Откликается женский голос — чей? Я плохо различаю женские голоса — кроме Клавдиного. У них, кажется мне, одинаковая модуляция, тембр — словно сообща разучивали, тренировались и добились полнейшего сходства.

— Могу я поговорить с некой Лизой Семеновой?

— Некая это я. Семенова тоже я, — слышу в ответ.

— А-а!

Извини. Не узнал. Это некий Теодоров.

— Я узнала. Так?

— Я зачем, собственно, звоню, Елизавета. Трудно объяснить. Видимо, я хочу узнать, как ты живешь. Как ты живешь?

— Спасибо. Хорошо, — бесстрастно отвечает. — А ты?

— Я, извини, хреново.

— Даже так? С чего бы это?

— А вот так уж. Не хочешь сегодня приехать? Я куплю заварку и, возможно, торт. Если хватит денег.

— Спасибо. Ты очень щедрый. Но я не смогу.

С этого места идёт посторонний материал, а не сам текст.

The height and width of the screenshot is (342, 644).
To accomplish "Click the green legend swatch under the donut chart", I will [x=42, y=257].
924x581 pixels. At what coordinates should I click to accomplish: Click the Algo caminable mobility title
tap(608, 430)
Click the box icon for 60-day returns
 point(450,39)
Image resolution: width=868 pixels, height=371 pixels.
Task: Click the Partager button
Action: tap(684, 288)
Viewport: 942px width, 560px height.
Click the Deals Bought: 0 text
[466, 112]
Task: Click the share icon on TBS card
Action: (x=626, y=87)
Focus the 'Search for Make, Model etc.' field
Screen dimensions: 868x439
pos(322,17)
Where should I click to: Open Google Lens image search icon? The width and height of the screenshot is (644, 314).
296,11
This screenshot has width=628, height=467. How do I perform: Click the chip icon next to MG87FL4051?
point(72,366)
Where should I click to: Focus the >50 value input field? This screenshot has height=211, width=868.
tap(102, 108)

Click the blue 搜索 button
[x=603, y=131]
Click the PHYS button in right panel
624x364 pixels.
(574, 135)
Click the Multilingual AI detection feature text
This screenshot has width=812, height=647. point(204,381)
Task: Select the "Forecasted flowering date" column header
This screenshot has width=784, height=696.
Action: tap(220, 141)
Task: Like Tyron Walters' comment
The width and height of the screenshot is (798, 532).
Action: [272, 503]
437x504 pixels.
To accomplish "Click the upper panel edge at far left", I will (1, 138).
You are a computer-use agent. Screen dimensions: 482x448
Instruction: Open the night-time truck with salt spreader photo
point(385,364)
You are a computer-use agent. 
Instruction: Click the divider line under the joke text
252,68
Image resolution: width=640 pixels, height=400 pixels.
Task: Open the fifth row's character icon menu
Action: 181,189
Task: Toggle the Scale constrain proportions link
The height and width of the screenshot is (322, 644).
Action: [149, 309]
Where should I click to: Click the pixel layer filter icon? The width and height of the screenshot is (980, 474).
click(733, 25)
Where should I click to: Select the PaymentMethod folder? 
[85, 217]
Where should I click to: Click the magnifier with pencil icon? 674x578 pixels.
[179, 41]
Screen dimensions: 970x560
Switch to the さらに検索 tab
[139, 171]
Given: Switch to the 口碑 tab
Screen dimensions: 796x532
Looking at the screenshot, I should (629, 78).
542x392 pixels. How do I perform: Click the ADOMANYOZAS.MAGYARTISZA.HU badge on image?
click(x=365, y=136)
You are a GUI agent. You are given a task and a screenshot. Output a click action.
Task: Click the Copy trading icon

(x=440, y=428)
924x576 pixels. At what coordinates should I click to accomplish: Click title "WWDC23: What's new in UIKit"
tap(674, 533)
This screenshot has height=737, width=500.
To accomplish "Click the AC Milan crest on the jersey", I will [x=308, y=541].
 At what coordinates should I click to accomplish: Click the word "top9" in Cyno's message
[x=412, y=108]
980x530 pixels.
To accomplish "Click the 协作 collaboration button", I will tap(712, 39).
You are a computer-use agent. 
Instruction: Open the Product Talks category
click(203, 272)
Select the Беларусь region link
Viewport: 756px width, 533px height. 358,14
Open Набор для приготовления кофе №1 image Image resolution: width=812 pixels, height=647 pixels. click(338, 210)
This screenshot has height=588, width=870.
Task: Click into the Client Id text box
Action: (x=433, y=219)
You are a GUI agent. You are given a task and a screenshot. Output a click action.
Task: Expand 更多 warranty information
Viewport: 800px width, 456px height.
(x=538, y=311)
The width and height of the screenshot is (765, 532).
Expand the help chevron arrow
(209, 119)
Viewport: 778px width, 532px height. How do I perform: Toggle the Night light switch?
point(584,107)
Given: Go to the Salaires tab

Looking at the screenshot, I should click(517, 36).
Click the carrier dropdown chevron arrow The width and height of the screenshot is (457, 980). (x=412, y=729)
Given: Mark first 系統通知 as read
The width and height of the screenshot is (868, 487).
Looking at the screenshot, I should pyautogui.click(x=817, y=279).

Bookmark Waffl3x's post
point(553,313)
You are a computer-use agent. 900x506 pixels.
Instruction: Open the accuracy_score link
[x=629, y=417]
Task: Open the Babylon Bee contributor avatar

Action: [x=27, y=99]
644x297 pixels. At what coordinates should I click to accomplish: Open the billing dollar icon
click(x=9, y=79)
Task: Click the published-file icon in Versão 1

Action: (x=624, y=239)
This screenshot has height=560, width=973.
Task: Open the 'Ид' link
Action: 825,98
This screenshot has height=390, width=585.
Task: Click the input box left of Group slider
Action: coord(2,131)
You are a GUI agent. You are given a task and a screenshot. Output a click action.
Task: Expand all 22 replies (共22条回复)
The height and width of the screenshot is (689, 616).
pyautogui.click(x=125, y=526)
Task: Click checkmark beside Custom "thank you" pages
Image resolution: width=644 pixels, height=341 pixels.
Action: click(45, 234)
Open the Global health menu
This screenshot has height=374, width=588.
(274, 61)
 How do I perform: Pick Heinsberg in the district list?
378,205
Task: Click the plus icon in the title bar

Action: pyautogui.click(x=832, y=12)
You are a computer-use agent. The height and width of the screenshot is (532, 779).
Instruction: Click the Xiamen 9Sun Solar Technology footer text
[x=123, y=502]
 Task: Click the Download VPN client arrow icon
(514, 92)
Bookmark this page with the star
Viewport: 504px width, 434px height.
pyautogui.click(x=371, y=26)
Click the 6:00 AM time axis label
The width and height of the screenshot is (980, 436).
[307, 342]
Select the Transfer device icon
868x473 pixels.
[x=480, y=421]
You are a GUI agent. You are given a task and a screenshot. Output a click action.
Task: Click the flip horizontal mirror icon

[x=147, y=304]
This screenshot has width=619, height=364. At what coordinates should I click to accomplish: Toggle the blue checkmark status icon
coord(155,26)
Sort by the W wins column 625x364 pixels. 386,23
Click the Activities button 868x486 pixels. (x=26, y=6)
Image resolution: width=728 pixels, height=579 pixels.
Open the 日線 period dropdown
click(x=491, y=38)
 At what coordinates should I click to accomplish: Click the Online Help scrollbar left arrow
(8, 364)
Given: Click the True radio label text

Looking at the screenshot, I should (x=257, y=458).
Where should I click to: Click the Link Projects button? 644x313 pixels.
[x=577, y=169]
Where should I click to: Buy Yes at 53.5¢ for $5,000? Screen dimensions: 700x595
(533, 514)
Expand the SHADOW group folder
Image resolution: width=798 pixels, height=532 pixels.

— Не сможешь или не хочешь?

— Честно говоря, и то, и другое.

— Что ж, ладно. Передай привет Жанне и Суни.

— Обязательно.

— Ну, а гипотетически, — говорю я смутным голосом, как в глубоком сне, — мы еще сможем когда-нибудь встретиться, как думаешь?

— Город маленький. Вероятно.

— Я желаю тебе, Лиза, больших творческих успехов.

— Спасибо. Взаимно.

— Я никогда тебя не забуду.

— О, Господи!

— Наверно, я полюбил тебя от всей души.

— Да-а, повезло мне.

— Выколю твое имя на лбу, не возражаешь?

— Пожалуйста, не надо. Не уродуй себя.

— Прощай, Лиза.

— До свиданья.

И, положив трубку, я плетусь в продуктовый магазин, где отвращением, с рвотными позывами разглядываю на прилавке тощих кур, их яйца, океанскую рыбу. Но раз решил продолжать существование, то надо иногда питаться. Пошарив по карманам, я обнаруживаю, что денег у меня столько, сколько было вчера — тридцать пять рублей с мелочью… следовательно, Илюша отверг вчера мои нищенские суммы. Что-то покупаю, что-то плачу. Действую, передвигаюсь — как будто с закрытыми глазами. На базарчике по соседству приобретаю у кореянки несколько жвачек. Это скромный презент дочери. Направляюсь по улице Сергея Александровича домой, думая: нелегкая, жутковатая ночь предстоит тебе сегодня, Теодоров!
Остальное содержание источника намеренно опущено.